Quelle que soit la campagne, avons-nous eu des candidats qui ouvraient sur des perspectives inédites, qui dépassaient les attentes placées au niveau de l’auge des électeurs ? La réponse est négative. Il ne faut, en aucun cas, passer son temps à se lamenter de la piètre qualité des débats et des candidats car nous serions bien en peine de dire ce peut être une  » bonne » campagne électorale. En ce qui me concerne, le réel me convient, même s’il me déçoit. Surtout lorsqu’il me déçoit. Au lieu de se contenter de m’apporter ce que je souhaite, le réel révèle par  l’inattendu et la surprise, la face vérolée et honteuse de la notabilité et de la bienséance. Il est parfaitement légitime d’être mécontent par l’absence de « débats sérieux ou profonds » lors des rencontres entre les candidats ou lorsque ceux-ci sont invités à présenter leurs programmes, qu’ils se promettent d’appliquer dans la gestion des affaires de l’État. Mais je ne comprends pas en quoi cette campagne est ennuyeuse ou décevante ; ce à quoi nous assistons, c’est à l’irruption du réel dans la campagne, et par réel, j’entends ceux des individus qui se prétendent dignes de recevoir la charge de mener les affaires de l’État. Par un jeu de révélations et de rebondissements, nous assistons à l’impossible contrôle du réel. Dés lors, cette campagne n’est plus celle qui était préméditée : technique, aseptisée, et au fond, vide de tout intérêt. En effet, ce que nous apprenons n’est pas anecdotique ; certains spécialistes, des journalistes ou des candidats, ne considèrent pas cela comme faisant de bons éléments pour une élection présidentielle, alors que, selon moi, ces éléments d’informations, concernant des candidats, n’ont rien d’anecdotiques et qu’ils sont tout aussi dignes d’intérêt que les propos pontifiants sur l’économie que tiennent les candidats, dont ils ne sont pas les auteurs et qu’ils se contentent d’ânonner, comme un étudiant en philosophie, à partir de fiches préparées par une équipe de collaborateurs, qu’ils ont rédigées à partir de synthèses dont ils ne sont pas les auteurs etc.
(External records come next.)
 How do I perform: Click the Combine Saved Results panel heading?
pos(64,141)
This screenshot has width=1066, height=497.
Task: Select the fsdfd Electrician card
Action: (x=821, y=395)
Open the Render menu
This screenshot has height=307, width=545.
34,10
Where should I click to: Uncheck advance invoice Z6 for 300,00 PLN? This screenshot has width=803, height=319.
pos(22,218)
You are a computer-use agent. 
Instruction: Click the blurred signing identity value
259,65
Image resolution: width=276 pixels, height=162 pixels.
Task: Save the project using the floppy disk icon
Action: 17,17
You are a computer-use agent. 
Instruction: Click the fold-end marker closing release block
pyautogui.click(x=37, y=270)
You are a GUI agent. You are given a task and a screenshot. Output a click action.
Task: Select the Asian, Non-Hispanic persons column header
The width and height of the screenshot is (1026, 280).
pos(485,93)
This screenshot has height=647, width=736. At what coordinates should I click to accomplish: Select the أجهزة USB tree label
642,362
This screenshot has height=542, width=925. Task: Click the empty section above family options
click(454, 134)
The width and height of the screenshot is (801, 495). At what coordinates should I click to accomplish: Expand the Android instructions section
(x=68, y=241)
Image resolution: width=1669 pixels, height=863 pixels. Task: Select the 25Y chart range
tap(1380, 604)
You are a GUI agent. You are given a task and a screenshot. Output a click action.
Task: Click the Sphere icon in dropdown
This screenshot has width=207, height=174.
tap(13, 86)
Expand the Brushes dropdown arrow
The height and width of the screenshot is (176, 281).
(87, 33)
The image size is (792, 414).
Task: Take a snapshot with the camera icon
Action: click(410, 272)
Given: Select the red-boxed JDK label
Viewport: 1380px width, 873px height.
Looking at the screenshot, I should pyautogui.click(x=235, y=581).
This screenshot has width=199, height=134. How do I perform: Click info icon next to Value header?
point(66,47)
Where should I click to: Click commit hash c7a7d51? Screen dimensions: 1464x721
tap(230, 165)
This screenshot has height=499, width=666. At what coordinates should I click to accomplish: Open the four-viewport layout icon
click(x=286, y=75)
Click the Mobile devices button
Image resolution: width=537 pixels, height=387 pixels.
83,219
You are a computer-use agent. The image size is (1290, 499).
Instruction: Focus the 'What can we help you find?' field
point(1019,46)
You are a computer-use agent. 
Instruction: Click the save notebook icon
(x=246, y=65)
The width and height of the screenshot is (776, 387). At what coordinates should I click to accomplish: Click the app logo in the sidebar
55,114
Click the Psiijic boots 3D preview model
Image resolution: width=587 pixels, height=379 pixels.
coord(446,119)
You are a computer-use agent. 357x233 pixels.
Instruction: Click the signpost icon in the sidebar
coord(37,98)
Je suis heureux d’apprendre que François Fillonnnnnn ( je l’écris ainsi ça fait plus riche, ça va de soi ), alors qu’il portait le masque de monsieur de la Rigueur, était et demeure un sybarite de la Sarthe. J’aime voir la dégringolade pitoyable de cet hybride entre le Père Fouettard et l’éminence grise qui s’est complu à nous offrir le simulacre de l’homme simple, économe, rigoureux et surtout honnête alors qu’il est avant tout un homme faible moralement et dévoré par l’amour de l’argent et le luxe le plus kitsch. Monsieur Fillon nous promettait, en guise de programme économique pour la France, une purge et une saignée si violente qu’elle devait tuer le malade, en l’occasion les salariés, devenu esclave d’une république patricienne au service du patronat. Grâce à toutes ces révélations, nous le découvrons incapable de vivre avec économie et parcimonie. Bien au contraire, il semble avant tout un individu vénal, avide d’argent et de « beaux objets » comme peut l’être un gigolo. Grâce à toutes ces informations, il est légitime de s’interroger si cet individu a la moindre force morale, la moindre vertu pour résister à la tentation de présents, qui l’obligeraient d’abandonner une parole donnée. On voit le danger pour la France d’avoir un individu si corruptible nommé comme chef de l’État. Le simple fait qu’il se soit renié en ne démissionnant pas après l’annonce de sa mise en examen, alors qu’il avait affirmé qu’il se tenait prêt à le faire, fait de lui un homme indigne qui a perdu tout crédit dans sa parole donnée. Monsieur Fillon peut porter autant de costumes luxueux et élégants, autant de vêtements de gentleman farmer, il ne sera jamais un gentleman, ni encore moins un gentilhomme. Il peut afficher les signes et les habits de l’honnêteté, il ne sera jamais un honnête homme. Mais revenons à mon propos. En quoi cela peut-il me réjouir de savoir tant de mensonges, de dissimulations et de cupidité honteuse chez un seul individu ? Tout simplement parce que cela m’évite de me casser la tête à lire son programme ou à l’écouter, voilà tout. La messe est dite.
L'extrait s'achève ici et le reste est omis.